The Rosslyn Hill Unitarian Chapel is a place of worship in Hampstead, London. It is a member of the General Assembly of Unitarian and Free Christian Churches, the umbrella organisation for British Unitarians. It is also a Grade II Listed building.

==Building==
The chapel, which stands on Rosslyn Hill, was at first a simple wooden structure. Said to have been built in 1692 by Isaac Honeywood who lived in the adjoining mansion, the Red Lion Hill meeting house was first replaced in 1736 and then, having become unsafe, rebuilt in brick on roughly the same site in 1828. The current building (using the old brick chapel as its hall) was built from 1862 to 1885 in the Neo Gothic style. Two of the building's stained-glass windows are by Edward Burne-Jones and William Morris and another is by Henry Holiday. It holds four John Flaxman reliefs and plaques to previous congregants, such as Helen Allingham (the first woman artist admitted to the Royal Academy). Its stone arches and pointed ceiling vault give it an excellent acoustic, making it a popular recording venue.

==Ministers==
The minister is Kate Dean.
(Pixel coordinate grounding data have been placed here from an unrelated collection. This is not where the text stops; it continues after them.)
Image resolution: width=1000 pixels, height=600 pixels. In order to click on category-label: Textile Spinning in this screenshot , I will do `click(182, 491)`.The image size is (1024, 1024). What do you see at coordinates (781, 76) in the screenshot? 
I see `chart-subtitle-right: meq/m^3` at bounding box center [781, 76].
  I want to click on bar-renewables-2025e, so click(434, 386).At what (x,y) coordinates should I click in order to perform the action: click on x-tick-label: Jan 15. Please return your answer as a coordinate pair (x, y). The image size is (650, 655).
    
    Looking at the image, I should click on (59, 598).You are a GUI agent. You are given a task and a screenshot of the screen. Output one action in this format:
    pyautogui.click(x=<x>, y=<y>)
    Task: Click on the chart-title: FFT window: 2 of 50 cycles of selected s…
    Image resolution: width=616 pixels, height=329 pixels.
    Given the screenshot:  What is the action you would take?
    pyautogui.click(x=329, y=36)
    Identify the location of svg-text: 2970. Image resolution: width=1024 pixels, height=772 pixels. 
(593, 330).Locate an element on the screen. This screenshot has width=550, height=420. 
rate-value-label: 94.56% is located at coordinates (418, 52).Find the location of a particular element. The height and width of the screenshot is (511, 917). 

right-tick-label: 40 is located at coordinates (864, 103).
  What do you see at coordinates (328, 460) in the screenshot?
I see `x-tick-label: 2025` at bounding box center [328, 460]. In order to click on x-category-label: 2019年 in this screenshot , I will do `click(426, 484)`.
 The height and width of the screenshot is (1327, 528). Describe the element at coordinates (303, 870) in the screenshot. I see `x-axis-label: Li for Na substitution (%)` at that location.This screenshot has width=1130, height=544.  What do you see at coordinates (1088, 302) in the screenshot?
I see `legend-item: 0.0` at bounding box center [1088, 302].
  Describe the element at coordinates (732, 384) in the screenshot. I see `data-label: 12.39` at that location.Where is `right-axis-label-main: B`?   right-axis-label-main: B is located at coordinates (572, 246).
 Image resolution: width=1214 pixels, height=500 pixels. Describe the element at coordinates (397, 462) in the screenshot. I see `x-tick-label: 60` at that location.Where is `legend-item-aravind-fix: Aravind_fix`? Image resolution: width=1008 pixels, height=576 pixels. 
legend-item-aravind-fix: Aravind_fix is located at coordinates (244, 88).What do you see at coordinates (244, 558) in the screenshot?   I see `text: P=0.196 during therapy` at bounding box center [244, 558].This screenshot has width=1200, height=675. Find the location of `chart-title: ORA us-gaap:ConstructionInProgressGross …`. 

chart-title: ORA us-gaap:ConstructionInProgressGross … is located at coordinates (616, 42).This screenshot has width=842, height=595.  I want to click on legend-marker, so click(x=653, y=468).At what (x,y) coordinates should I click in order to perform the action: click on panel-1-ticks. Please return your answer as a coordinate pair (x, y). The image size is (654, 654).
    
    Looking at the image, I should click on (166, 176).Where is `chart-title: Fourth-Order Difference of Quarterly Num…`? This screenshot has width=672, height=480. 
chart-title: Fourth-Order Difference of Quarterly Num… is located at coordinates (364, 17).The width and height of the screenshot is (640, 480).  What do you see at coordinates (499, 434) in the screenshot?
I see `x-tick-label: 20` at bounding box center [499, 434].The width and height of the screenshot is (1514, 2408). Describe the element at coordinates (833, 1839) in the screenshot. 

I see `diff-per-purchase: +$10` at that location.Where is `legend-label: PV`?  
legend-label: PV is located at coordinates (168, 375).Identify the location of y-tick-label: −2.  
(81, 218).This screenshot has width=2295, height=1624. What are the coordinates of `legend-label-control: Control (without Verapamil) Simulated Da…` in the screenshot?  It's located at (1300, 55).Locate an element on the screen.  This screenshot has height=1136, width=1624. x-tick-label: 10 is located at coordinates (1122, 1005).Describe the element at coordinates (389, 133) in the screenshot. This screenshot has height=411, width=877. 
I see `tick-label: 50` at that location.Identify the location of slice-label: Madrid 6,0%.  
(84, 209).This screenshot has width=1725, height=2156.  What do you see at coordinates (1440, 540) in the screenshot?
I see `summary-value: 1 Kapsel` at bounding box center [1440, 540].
Ministers who have served the Chapel include Stephen Lobb (1647?–1699), Richard Amner (1736–1803), Rochemont Barbauld, husband of the radical poet Anna Laetitia Barbauld (1743–1825), Jeremiah Joyce (1763–1816) and William Hincks (1794–1871). It was during the 45-year-long ministry of Thomas Sadler (1822–1891), who arrived at the Chapel in 1846 aged 24, just two years after being awarded his doctorate from the University of Erlangen-Nuremberg in Bavaria, that the current Chapel building was constructed.

==Congregation==
Among the prominent residents of Hampstead who occasionally attended the Chapel in the years immediately after it was built in 1862 was the novelist George Eliot. Politicians who were worshippers included John Wood (1789–1856), a trustee of the chapel, who was a Whig MP for Preston (1826–32) and a strong supporter of the Great Reform Act 1832, and William Lawrence (1818-1897), Lord Mayor of London (1863/4) and twice Liberal MP for the City of London (1865–74, 1880–85).